Unit 5: Trends and Applications / Image Recognition


2. Image Recognition

Image Recognition is a field of computer vision that uses machine learning to identify and detect objects, people, or actions in images.

Traditional Pipeline

  • Manual Feature Extraction: Using algorithms like SIFT, HOG, SURF to find edges/corners.
  • Classification: Passing those features to an SVM or Random Forest.
  • Limitation: Manual feature engineering is domain-specific and fragile.

Deep Learning (CNNs)

  • Convolutional Layers: Automatically detect low-level features (edges).
  • Pooling Layers: Reduce spatial dimensions.
  • Fully Connected Layers: Combine features for final Softmax classification.
  • Advantage: Learns features automatically from raw pixels.
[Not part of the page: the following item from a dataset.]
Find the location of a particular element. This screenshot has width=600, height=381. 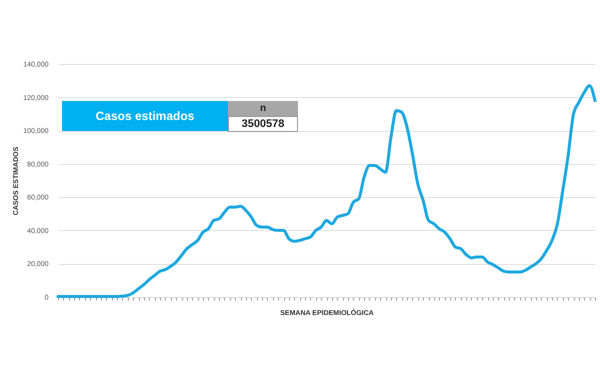

count-cell: 3500578 is located at coordinates (263, 124).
Image Preprocessing Basics

  • Resizing: Standardize image dimensions (e.g., 224x224).
  • Normalization: Scale pixel values (0-255) down to [0,1] or [-1,1].
  • Data Augmentation: Flip, rotate, or crop training images to artificially increase dataset diversity and prevent overfitting.
Deep Dive: Famous CNN Architectures
ArchitectureYearKey Innovation
AlexNet2012ReLU activation, Dropout, GPU training (sparked DL boom).
VGGNet2014Very deep networks using only small 3x3 filters.
GoogLeNet2014Inception module (parallel convolutions of different sizes), 1x1 convs.
ResNet2015Skip/Residual connections to solve the vanishing gradient problem in ultra-deep networks (150+ layers).